# Start of AVAILABLE RECORDS
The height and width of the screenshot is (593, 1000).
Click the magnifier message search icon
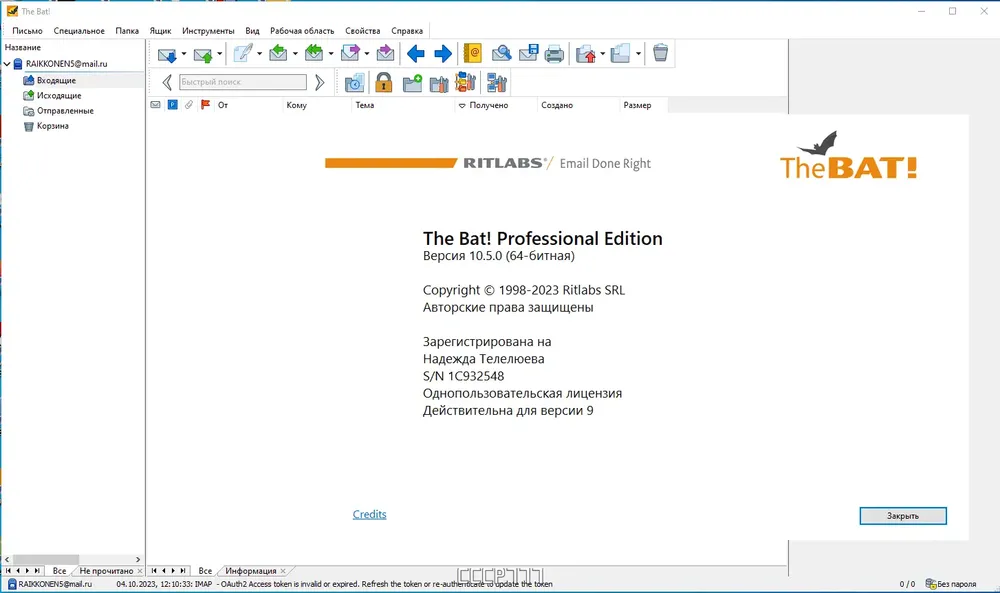[501, 54]
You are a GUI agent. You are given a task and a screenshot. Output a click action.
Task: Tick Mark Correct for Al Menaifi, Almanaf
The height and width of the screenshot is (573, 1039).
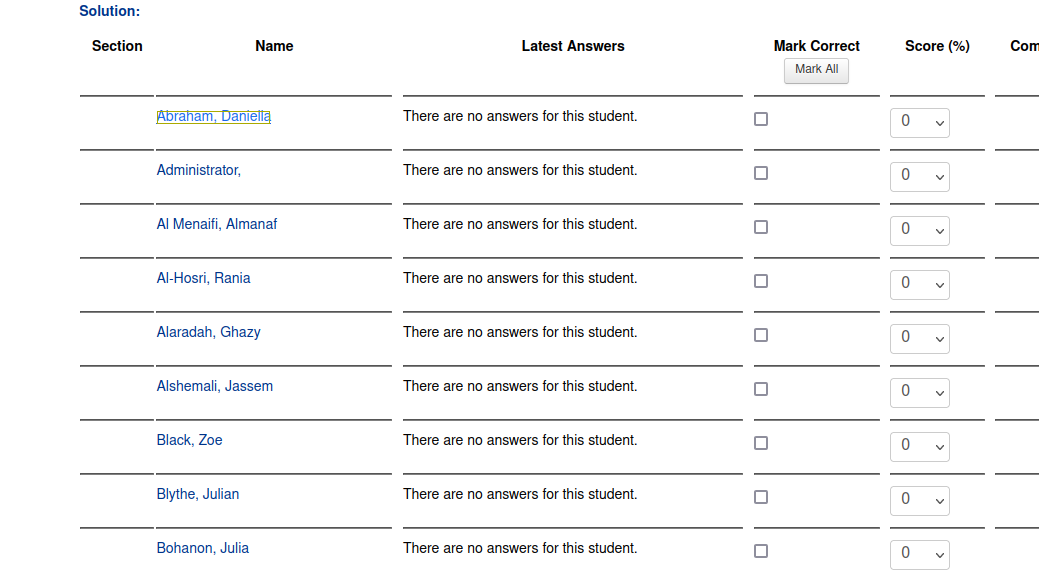(761, 227)
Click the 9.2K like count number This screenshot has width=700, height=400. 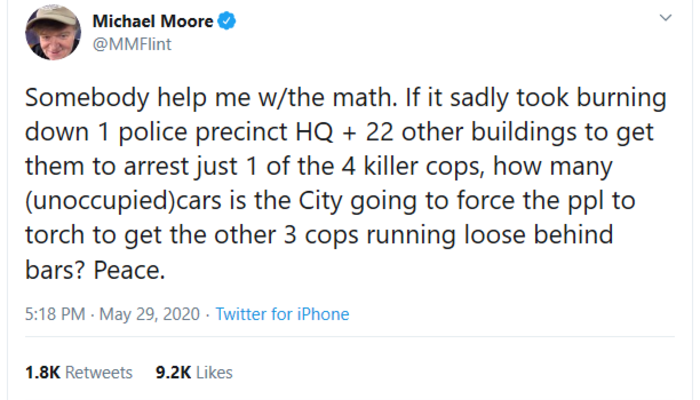point(173,372)
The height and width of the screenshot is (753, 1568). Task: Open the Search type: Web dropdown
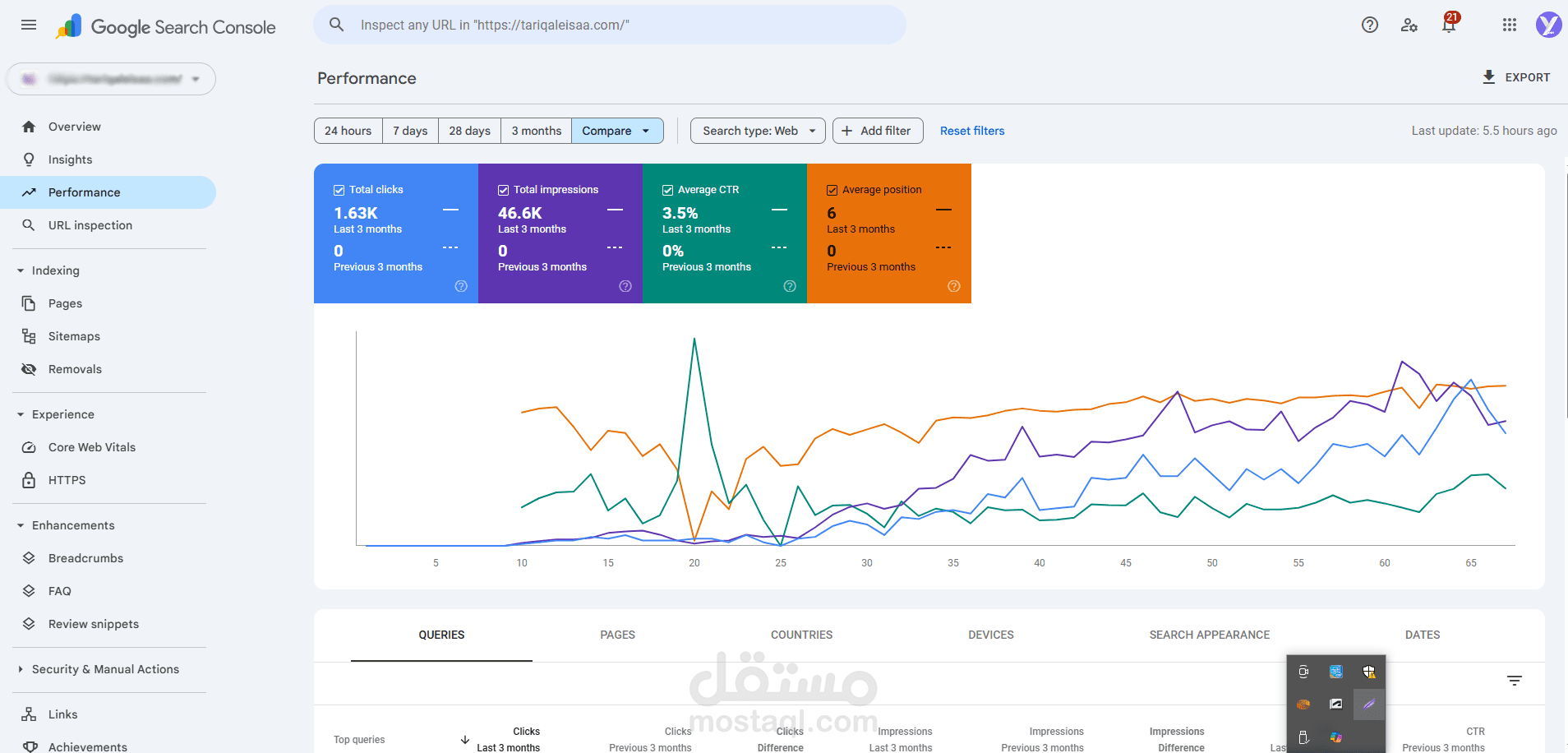click(758, 131)
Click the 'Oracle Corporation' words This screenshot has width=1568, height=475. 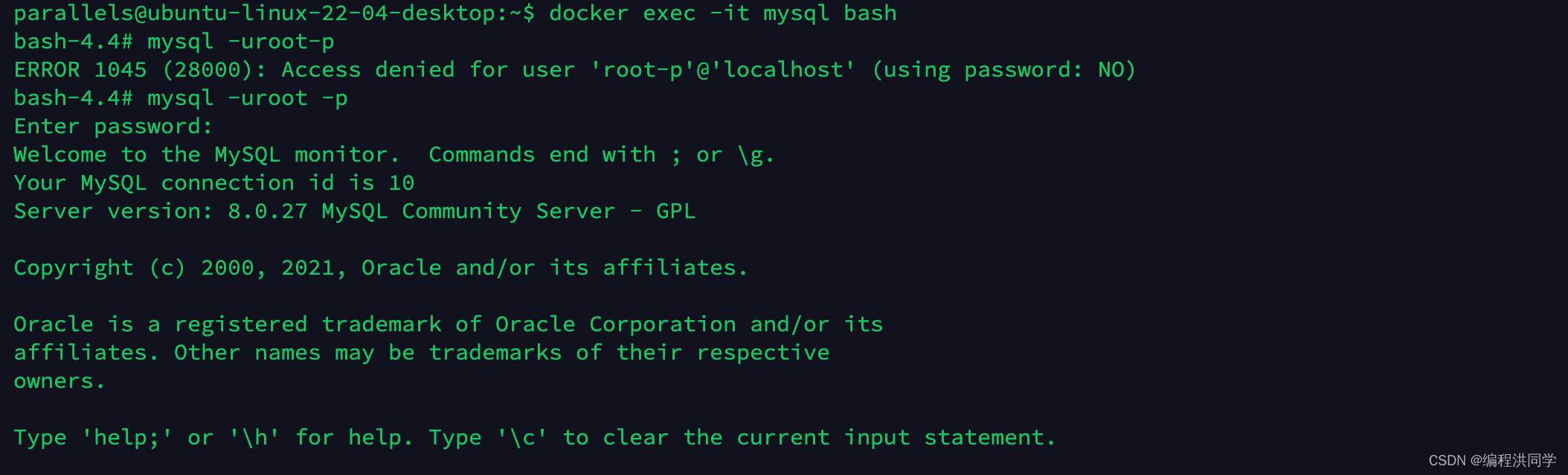(x=615, y=325)
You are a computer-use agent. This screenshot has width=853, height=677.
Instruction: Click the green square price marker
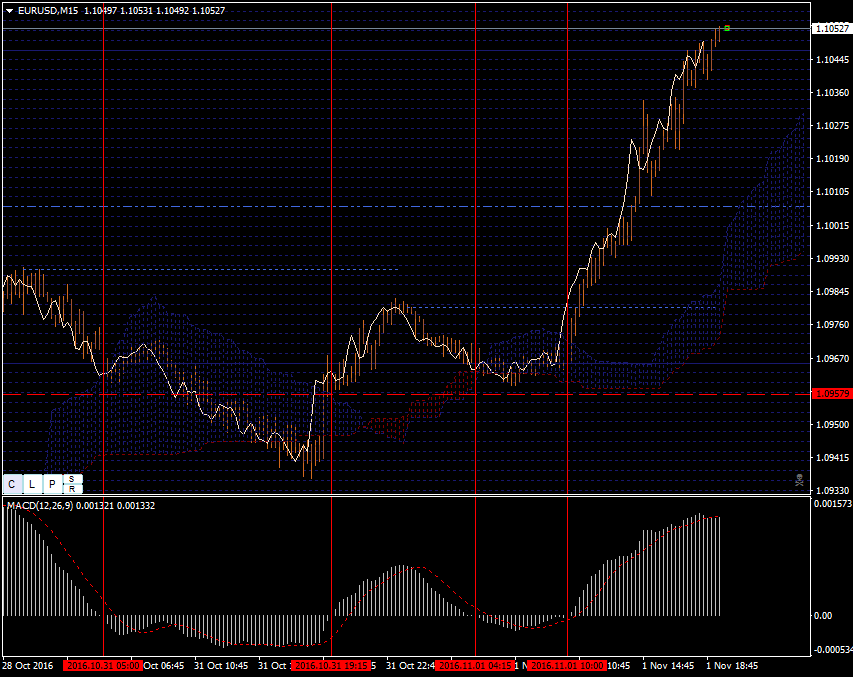pos(726,28)
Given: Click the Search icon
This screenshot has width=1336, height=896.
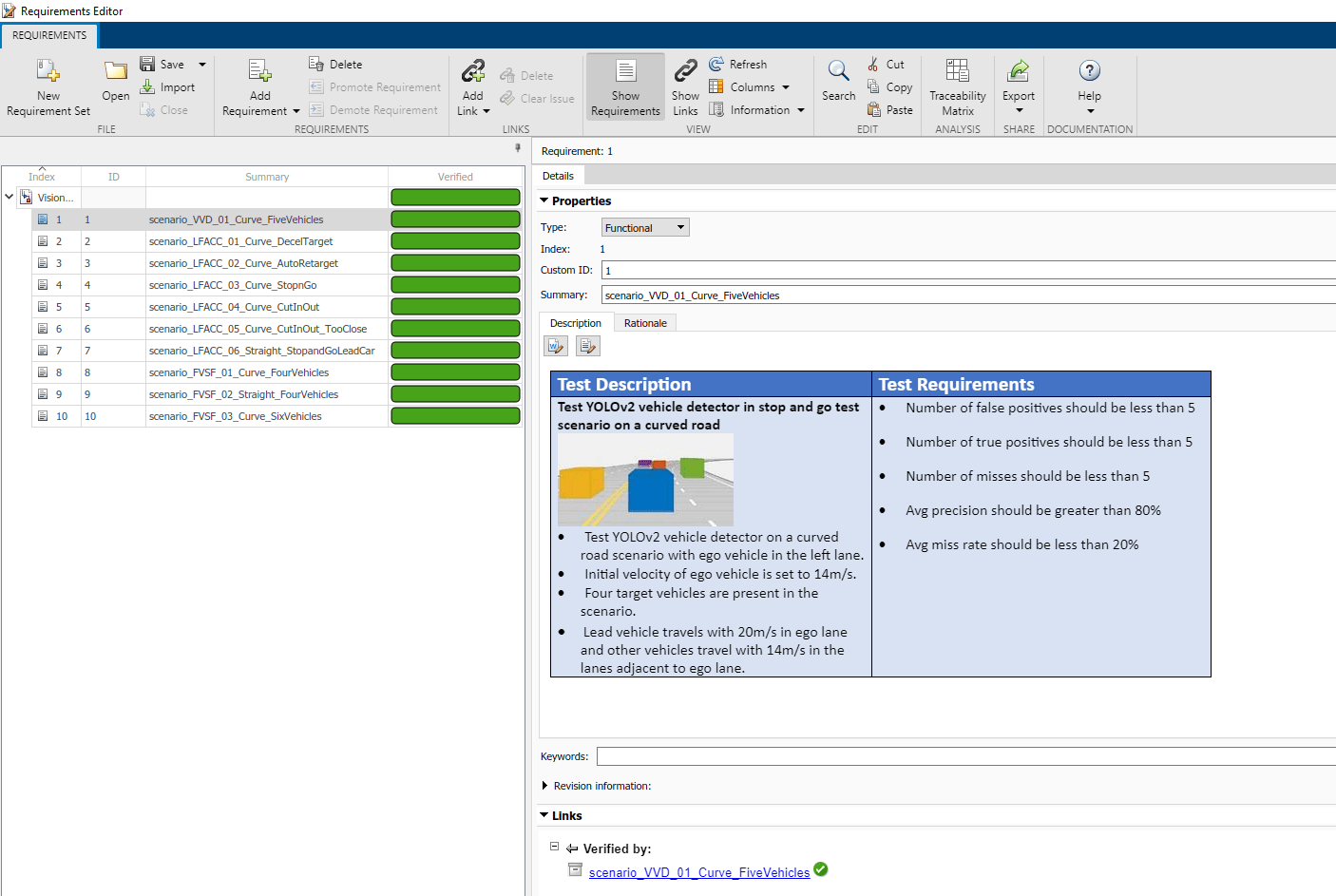Looking at the screenshot, I should [838, 71].
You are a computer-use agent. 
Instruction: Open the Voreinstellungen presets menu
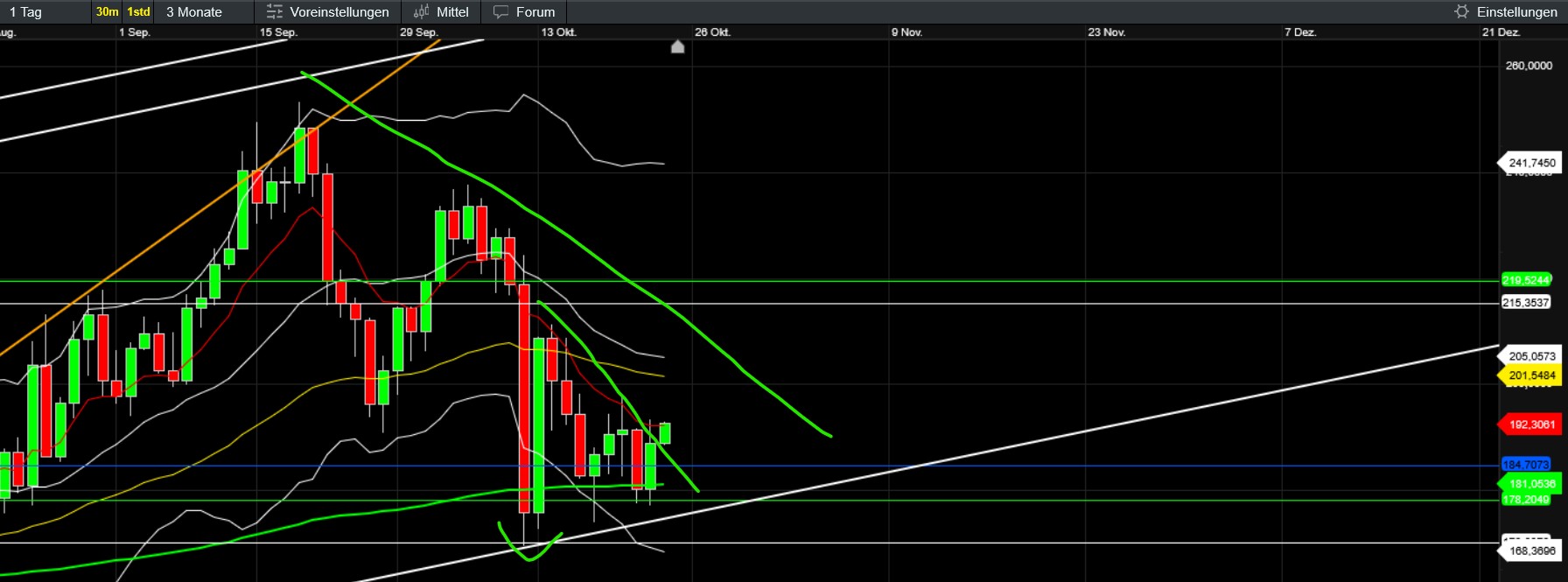pyautogui.click(x=328, y=12)
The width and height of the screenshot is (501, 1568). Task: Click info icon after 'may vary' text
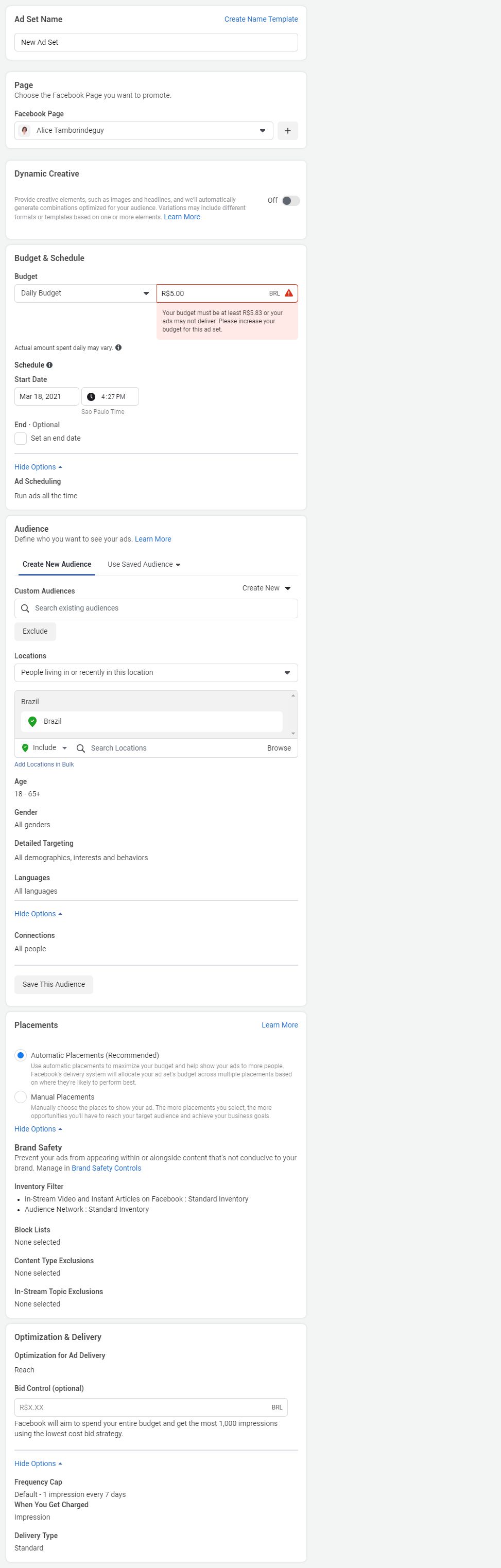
# End of AVAILABLE RECORDS
EXERCISE BRIEF:
Which lines of the listing above contain the string "computer"? Return each of those lines in full, and treat uppercase and lowercase as different.

COMPLETE RESPONSE:
You are a computer-use agent. This screenshot has width=853, height=677.
You are a computer-use agent. 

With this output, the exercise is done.